- Advertisement -
- Advertisement -

Signs of Immaculate Disinflation

- Advertisement -

Stockholm (HedgeNordic) – Economists and investors have become increasingly optimistic about the possibility of achieving what some refer to as ‘immaculate disinflation,’ also known as a soft landing or a gradual reduction in inflation pressures without an economic downturn. The team at Nordkinn Asset Management has noted that developments and outcomes over the past weeks have arguably increased the chances of an immaculate disinflation process.

“Global policy rates are probably at, or close to, their peak – close to the ‘terminal rate’ in financial jargon,” Roger Josefsson, Head of Research at Nordkinn, writes in a letter to investors. “Indeed, financial market pricing is almost unanimously pointing towards an economic ‘soft landing,’” he emphasizes. From a U.S. perspective, this implies that by the end of 2024, inflation will approach its target of two percent. Furthermore, both demand and labor markets are expected to stabilize, as reflected in a GDP growth rate of around two percent and a monthly employment growth of around 100,000 jobs, as measured by NonFarm Payrolls. “If this plays out, the Fed should eventually be able to gradually reduce the FED Funds Rate towards its neutral stance,” writes Josefsson.

“Indeed, financial market pricing is almost unanimously pointing towards an economic ‘soft landing.’”

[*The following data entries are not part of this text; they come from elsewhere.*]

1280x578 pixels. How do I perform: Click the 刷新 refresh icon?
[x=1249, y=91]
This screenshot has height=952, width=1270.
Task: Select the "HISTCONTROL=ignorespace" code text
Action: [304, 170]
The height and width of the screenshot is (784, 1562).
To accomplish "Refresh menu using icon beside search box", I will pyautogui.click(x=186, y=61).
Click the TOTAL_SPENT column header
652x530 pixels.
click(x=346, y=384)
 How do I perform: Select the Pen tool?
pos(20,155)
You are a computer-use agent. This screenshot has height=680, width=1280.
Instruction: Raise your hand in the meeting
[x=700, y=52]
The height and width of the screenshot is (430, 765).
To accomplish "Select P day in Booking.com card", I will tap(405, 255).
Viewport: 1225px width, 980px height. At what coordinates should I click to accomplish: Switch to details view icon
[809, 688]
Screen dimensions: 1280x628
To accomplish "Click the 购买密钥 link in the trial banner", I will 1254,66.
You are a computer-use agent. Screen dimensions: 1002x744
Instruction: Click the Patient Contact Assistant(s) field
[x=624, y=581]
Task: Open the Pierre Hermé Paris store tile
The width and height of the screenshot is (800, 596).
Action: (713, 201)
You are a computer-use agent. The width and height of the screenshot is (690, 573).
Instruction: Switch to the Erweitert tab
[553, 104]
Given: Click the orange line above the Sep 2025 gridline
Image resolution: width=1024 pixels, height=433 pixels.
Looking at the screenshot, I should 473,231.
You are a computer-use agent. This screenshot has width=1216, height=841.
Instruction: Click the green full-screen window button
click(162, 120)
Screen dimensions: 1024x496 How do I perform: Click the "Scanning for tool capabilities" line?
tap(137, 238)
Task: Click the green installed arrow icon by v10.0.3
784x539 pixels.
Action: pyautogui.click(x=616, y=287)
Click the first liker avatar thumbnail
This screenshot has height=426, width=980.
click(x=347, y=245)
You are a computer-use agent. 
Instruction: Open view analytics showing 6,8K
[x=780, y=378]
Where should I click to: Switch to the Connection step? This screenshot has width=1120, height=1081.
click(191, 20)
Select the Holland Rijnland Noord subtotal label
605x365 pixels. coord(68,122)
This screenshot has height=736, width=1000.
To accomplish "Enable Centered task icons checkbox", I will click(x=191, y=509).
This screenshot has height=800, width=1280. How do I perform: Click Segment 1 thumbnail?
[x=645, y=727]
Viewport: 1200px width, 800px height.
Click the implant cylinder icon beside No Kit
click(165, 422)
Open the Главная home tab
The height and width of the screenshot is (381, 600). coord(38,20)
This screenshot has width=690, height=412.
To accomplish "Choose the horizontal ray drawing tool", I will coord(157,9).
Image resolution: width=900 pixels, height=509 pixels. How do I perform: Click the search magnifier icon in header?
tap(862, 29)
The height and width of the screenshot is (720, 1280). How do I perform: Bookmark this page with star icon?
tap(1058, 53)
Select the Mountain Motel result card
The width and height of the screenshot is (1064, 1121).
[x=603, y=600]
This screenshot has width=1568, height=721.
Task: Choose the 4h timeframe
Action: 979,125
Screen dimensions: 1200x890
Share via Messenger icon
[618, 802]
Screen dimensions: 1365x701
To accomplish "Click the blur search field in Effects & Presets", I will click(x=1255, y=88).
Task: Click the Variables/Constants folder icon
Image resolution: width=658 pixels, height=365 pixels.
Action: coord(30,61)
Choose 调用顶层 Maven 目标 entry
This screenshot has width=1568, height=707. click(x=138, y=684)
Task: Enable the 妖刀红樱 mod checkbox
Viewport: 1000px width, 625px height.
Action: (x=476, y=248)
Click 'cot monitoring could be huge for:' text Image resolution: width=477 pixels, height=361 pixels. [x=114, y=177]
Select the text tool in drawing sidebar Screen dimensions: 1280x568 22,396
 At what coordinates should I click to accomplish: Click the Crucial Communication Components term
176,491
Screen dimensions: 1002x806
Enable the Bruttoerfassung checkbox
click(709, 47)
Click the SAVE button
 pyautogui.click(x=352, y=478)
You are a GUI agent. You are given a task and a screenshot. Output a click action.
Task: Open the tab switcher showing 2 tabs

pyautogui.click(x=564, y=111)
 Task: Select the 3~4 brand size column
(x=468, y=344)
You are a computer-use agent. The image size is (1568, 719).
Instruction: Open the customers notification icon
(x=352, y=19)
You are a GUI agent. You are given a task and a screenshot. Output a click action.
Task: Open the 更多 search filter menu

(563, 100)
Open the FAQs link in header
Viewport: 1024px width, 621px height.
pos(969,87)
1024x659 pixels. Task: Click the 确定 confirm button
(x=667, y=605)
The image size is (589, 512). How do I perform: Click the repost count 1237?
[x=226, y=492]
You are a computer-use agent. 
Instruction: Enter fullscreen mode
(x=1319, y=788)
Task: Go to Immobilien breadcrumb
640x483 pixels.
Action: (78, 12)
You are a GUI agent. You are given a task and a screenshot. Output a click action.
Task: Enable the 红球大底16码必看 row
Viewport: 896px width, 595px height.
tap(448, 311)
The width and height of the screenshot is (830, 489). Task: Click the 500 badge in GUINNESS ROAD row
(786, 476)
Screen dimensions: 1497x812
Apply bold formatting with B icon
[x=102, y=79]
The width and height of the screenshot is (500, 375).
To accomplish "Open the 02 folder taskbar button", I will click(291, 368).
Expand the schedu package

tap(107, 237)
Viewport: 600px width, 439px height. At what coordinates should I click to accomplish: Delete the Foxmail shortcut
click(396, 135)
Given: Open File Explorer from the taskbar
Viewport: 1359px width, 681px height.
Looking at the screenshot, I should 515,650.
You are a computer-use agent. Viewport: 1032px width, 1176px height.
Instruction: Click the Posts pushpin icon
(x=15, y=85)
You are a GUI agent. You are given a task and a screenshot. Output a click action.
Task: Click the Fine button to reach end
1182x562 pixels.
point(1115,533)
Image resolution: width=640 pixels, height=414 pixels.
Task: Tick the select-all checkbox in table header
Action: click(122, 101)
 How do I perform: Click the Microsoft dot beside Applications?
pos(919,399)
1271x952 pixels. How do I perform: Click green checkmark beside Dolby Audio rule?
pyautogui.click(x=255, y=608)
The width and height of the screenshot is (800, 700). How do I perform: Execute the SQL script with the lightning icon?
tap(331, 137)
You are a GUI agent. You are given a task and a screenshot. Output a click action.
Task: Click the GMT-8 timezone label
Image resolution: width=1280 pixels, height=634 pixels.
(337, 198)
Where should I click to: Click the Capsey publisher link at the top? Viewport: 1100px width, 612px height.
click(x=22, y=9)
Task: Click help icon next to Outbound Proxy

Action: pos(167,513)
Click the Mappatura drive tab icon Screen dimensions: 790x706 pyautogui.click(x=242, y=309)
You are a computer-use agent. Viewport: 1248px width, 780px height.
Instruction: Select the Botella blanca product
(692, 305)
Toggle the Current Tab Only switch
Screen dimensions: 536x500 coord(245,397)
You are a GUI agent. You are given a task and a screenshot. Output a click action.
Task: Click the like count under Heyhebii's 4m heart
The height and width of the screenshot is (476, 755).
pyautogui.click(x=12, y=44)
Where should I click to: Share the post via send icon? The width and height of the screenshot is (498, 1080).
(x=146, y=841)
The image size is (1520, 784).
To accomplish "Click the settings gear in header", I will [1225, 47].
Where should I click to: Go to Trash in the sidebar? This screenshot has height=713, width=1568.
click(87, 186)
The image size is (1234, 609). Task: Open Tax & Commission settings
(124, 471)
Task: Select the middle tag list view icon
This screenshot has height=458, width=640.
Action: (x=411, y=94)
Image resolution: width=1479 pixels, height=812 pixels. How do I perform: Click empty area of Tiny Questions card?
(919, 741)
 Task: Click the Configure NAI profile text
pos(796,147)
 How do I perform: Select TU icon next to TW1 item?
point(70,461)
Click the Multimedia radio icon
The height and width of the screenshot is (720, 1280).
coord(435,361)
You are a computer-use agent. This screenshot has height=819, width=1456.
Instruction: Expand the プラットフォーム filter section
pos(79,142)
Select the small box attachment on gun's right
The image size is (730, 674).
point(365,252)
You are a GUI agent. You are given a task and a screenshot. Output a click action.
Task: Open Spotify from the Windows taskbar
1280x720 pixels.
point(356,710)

While the European economy mirrors the U.S. economy in some respects, it faces additional and significant challenges that make its trajectory less clear. Economic activity appears to be declining, with weakness in the manufacturing sector now spreading into the services sector. “There are indications that hiring intentions in both services and manufacturing sectors are falling,” observes the team at Nordkinn Asset Management. However, there are also positive aspects, such as rising consumer confidence driven by higher wage growth and lower energy costs, which should support private consumption.

According to a leading ECB Executive Board Member, Isabel Schnabel, this environment presents two critical questions for policymakers: The first question is “[…] whether the current slowdown will prove sufficiently strong and persistent to reduce underlying price pressures in a way that ensures a timely return of inflation to our target.” The second question facing policymakers is “[…] how fast the slowdown, should it persist, will succeed in reducing underlying price pressures.”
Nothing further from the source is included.